[Saved data entries]
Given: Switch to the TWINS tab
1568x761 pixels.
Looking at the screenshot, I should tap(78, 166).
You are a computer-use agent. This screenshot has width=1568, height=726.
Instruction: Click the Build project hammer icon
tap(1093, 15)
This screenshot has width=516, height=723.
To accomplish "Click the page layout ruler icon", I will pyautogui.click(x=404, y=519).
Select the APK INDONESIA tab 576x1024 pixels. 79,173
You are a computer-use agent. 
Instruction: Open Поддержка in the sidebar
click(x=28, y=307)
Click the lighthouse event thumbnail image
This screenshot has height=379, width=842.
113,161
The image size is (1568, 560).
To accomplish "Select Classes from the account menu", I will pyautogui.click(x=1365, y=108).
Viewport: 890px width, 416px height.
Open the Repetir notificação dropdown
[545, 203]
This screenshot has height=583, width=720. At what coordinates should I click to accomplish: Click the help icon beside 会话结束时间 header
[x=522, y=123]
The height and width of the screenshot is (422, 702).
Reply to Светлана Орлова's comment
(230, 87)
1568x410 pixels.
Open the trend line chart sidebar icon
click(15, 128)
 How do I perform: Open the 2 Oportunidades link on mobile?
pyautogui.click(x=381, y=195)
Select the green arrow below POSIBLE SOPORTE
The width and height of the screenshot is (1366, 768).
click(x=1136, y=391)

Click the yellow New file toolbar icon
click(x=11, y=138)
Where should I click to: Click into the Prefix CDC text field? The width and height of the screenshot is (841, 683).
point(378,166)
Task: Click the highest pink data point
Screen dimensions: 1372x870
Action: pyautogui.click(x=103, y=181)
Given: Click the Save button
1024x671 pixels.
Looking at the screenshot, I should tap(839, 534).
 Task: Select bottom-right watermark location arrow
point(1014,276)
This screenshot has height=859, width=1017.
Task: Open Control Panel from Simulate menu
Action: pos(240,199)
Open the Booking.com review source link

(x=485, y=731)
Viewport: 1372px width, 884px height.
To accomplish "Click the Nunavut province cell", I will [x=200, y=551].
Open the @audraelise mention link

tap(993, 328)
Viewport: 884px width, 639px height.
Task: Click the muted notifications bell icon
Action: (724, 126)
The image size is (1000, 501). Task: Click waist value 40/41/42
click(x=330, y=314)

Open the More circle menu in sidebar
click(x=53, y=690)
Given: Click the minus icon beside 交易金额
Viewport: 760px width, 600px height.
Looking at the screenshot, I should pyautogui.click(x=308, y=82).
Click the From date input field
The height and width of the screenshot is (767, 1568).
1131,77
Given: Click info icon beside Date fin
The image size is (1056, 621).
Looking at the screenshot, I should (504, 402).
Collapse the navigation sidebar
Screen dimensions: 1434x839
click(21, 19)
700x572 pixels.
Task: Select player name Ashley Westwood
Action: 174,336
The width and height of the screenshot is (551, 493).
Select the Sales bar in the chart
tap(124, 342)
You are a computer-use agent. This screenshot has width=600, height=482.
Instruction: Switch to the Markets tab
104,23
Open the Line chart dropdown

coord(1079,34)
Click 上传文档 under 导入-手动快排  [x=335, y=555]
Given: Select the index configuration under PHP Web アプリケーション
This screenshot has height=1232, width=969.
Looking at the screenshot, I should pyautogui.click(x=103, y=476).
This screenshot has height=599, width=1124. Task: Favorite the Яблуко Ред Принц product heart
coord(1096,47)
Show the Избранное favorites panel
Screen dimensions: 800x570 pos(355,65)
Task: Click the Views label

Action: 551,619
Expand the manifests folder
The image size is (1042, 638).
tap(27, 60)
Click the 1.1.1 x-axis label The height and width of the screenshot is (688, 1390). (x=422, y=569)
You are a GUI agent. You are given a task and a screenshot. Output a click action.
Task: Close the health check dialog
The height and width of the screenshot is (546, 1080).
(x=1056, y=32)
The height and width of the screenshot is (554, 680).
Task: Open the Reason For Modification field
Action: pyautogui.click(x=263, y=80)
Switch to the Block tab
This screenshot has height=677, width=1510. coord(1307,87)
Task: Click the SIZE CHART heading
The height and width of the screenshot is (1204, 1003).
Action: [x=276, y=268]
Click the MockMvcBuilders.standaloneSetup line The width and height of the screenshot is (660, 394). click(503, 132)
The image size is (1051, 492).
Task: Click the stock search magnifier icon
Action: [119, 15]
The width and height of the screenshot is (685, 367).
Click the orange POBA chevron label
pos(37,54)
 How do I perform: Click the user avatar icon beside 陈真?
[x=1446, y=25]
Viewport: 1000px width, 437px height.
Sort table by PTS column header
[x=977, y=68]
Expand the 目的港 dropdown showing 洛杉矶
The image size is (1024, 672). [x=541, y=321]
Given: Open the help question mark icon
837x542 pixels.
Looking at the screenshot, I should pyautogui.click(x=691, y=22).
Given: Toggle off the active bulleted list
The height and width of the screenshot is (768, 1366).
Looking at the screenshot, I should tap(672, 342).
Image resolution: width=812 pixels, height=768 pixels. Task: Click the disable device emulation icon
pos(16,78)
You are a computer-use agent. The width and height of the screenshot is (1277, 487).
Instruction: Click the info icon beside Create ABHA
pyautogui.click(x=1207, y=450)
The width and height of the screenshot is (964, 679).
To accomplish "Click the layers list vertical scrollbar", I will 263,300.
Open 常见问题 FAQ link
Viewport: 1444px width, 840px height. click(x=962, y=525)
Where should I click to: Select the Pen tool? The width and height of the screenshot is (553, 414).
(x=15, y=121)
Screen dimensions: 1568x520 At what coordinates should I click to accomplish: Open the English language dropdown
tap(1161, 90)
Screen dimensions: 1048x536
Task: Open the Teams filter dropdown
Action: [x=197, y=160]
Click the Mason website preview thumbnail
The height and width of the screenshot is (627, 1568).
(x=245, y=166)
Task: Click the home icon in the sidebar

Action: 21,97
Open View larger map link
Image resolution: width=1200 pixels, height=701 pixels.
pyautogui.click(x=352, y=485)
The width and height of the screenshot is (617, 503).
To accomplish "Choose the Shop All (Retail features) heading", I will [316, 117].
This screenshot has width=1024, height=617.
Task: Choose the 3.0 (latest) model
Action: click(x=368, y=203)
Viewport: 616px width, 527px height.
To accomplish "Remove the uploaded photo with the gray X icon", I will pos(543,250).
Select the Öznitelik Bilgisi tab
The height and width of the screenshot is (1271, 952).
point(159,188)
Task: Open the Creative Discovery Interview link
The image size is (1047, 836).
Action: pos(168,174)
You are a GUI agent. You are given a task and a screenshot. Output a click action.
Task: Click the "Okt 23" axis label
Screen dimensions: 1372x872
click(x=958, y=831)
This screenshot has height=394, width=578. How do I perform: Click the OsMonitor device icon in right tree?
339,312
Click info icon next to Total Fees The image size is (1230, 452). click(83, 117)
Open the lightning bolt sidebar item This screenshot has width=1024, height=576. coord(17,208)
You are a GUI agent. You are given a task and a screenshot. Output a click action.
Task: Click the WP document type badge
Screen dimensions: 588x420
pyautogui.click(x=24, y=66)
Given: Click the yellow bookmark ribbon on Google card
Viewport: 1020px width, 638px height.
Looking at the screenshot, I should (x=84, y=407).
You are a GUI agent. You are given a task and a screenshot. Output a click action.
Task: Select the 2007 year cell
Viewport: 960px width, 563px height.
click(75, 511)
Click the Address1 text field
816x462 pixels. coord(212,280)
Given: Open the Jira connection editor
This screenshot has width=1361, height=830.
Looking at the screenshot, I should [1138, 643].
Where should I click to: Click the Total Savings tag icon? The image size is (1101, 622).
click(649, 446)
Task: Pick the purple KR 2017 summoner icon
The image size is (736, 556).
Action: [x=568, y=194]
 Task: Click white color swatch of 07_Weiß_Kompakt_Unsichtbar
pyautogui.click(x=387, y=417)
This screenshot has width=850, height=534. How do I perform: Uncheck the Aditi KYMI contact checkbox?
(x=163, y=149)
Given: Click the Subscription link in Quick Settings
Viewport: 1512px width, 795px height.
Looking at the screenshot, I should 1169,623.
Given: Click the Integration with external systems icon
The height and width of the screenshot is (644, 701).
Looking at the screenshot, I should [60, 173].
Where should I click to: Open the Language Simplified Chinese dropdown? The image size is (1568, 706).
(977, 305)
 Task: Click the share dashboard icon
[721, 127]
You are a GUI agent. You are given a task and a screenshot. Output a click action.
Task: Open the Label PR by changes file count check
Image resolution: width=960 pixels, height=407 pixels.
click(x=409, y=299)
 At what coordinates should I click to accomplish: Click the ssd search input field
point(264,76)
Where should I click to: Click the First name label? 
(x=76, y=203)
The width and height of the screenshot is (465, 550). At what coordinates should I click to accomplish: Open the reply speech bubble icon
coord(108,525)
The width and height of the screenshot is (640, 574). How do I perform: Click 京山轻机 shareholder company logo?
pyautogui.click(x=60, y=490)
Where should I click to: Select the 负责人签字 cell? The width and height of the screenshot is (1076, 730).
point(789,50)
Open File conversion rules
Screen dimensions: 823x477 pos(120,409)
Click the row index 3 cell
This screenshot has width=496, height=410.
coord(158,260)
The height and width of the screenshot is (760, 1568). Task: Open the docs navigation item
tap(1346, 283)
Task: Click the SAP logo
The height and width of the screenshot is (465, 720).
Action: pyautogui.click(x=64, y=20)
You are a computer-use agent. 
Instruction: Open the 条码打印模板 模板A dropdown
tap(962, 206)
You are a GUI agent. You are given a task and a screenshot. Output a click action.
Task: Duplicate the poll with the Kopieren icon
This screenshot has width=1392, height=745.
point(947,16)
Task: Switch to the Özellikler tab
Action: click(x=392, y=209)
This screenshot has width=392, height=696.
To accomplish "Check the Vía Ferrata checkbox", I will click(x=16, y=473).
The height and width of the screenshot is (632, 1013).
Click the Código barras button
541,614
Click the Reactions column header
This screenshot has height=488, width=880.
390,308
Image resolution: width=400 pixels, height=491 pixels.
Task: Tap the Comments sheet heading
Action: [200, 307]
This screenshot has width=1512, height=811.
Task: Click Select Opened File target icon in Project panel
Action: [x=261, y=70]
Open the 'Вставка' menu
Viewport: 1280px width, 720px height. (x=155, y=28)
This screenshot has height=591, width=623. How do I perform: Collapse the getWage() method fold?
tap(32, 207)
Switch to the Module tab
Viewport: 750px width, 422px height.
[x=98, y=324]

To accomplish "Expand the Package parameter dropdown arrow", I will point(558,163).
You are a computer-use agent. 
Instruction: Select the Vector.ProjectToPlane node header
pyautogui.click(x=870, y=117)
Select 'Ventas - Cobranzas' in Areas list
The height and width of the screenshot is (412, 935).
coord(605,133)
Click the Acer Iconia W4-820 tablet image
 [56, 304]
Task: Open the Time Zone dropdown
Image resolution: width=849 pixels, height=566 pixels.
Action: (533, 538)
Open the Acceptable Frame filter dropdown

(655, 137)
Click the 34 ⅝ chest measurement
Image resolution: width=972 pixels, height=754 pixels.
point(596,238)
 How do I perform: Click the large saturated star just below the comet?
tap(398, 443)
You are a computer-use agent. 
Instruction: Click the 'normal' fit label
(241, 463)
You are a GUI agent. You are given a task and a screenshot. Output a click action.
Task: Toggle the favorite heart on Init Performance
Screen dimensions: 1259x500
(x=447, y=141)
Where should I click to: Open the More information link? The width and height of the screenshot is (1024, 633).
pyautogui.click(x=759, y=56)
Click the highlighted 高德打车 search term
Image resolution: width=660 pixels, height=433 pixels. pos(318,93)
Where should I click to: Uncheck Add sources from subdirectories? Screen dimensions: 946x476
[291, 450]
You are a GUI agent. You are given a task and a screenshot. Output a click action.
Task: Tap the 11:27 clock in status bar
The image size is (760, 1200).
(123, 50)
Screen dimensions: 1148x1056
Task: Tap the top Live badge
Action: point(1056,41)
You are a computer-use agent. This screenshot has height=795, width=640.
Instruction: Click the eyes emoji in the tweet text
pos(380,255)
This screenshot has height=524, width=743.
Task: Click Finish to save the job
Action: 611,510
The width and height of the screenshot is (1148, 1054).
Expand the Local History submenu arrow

Brief:
If a line above holds the word "axis", copy it.

Written response:
Click the 1.1.1 x-axis label The height and width of the screenshot is (688, 1390). (x=422, y=569)
Task: Click the "Okt 23" axis label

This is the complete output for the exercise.